San Jose Mercury

Faith in York dwindling with team's future in limbo
February 05, 2003
Ann Killion
Mercury News Staff Columnist

The bad news keeps coming for the 49ers. Now Detroit has leapfrogged ahead of them on the list of ``NFL teams with direction.'' Lions owner William Clay Ford had a plan: He fired his coach in order to pay top dollar to the man he wanted, Steve Mariucci.

Back here, at the Newport Beach 49ers, everyone's still wondering: Do the owners of the 49ers know what they're doing? Does John York have a plan?

The future of the 49ers hangs in the balance. York is about to make by far the most important decision he has faced since assuming control of the team. Way more important than decreeing that employees stop drinking so much bottled water.

However, there are a lot of people in 49ersland who aren't confident that he will make the right decision.

York has lost the faith of not only many fans, but also many members of the 49ers family. In speaking to many current and former 49ers in recent weeks, it is clear to me that York has divorced himself from much of the 49ers' legacy, which was the most valuable thing he inherited when he took over.

``It's really frustrating to see the organization slowly dismantled from the inside,'' said one former star 49ers player. ``I have a lot of anger as a former player.''

On Tuesday, the 49ers narrowed their list of head-coaching candidates to Ted Cottrell, Greg Blache and Jim Mora. Please hold your applause.

Thus far the coaching search has been -- to put it mildly -- bizarre. Terry Donahue has been bringing candidates to his home in Newport Beach to interview them about a job in San Francisco. The owner has been in Ohio. The quarterback has denounced the process as ``embarrassing.''

Meanwhile, back at 4949 Centennial Blvd. there is confusion.

Hey, didn't we used to be the 49ers? A jewel of the NFL?

With Mariucci's hiring in Detroit, there's some hope that the coaching chaos still can turn out well. Relieved of having to pay Mariucci his full 2003 salary, the 49ers could use those resources to hire a well-regarded college coach. There have been signs that after today's collegiate letter-of-intent signing date the search may be expanded. Of course, that raises an ugly ethical question about pursuing a man who just asked high school seniors to commit their collegiate careers to him.
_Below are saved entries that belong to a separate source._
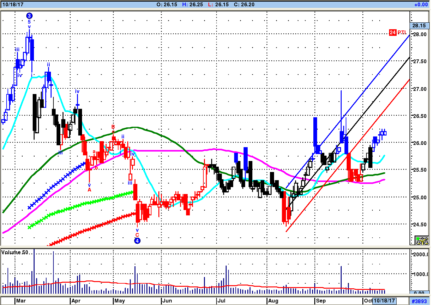The image size is (440, 305).
Task: Select the Jun marker on time axis
Action: [x=167, y=301]
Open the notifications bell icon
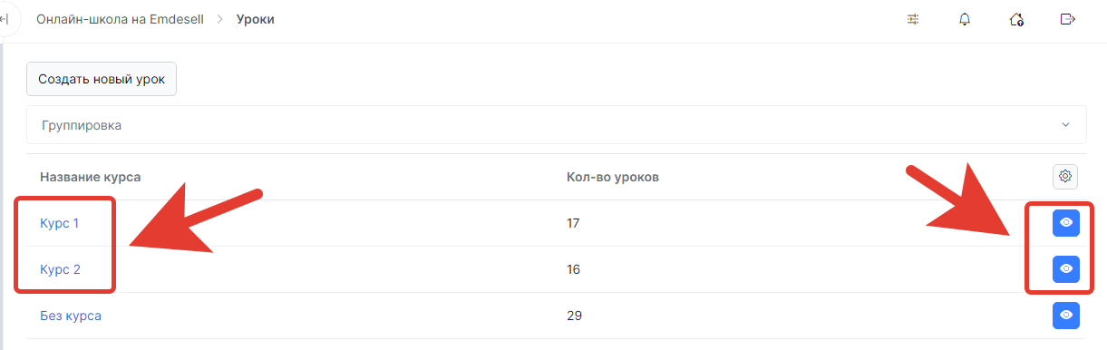The height and width of the screenshot is (350, 1107). (x=965, y=19)
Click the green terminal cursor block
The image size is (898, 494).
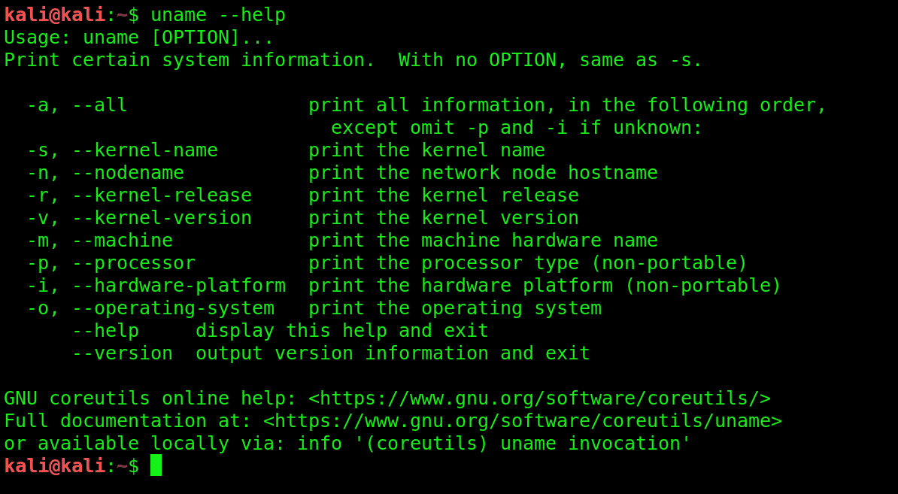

But ethical concerns may not even be an issue. The early bets are on York hiring as cheaply as possible. And the truth is the job isn't that attractive for big-name coaches.

The 49ers aren't exactly what they used to be.

York has gained a reputation around the league as a meddling owner with a short fuse and little knowledge of football. His poorly handled firing of Mariucci only reinforced that image.

But, by and large, he has gotten a free pass. He irately confronted Mercury News beat writer Dennis Georgatos in December -- after a story about the 49ers' internal cost-cutting -- which is the kind of thing that used to score Eddie DeBartolo Jr. front-page headlines. York later apologized.

Until the Mariucci firing, York's most public shortcoming has been the dormant stadium issue. After years of evasive responses, inaction and the underwhelming leadership of team president Peter Harris, there was finally news on the stadium front during Super Bowl week.

NFL Commissioner Paul Tagliabue told the Mercury News that the 49ers may have to start at square one in trying to secure funding for a stadium deal. The 49ers said, through spokesman Sam Singer, that they are considering a new location at Hunter's Point Naval Shipyard but haven't made the plans public because ``no one's really asked us.''

Now that's effective public relations.

``The Yorks are committed to building a new stadium, but there's no timeline at all,'' Singer said Tuesday.

Further discussion of the stadium last week quickly devolved into name-calling of DeBartolo. That's pretty much a mainstay of York's management strategy -- if there's a problem, blame the exiled brother-in-law.

If the 49ers ever do try to build a stadium, it would be pretty handy to have the team legends on board to help sell the idea to a skeptical public. But, right now, many of the past's brightest stars are estranged.

``There's a feeling he wants to alienate anyone who was involved with Eddie,'' the former player said.

Some insiders hope the Yorks sell the team to a committed local group. A final payoff to DeBartolo is due this summer, eliminating the former owner from the picture and clearing the way for all profits from a sale to go to the Yorks. Recent budget cuts and stated goals of turning a profit could be a sign that a sale is forthcoming. But Singer insists there are no plans to sell the team. So it's onward into an uncertain future. The forthcoming coaching choice will be York's signature move. He inherited the other football decisions: Bill Walsh returned in 1999 because he thought that DeBartolo would regain control of the team. Walsh handpicked Donahue, whose impact as a general manager remains to be seen.

But this next decision will have York's fingerprints all over it. And that's what has the residents of 49ersland so worried.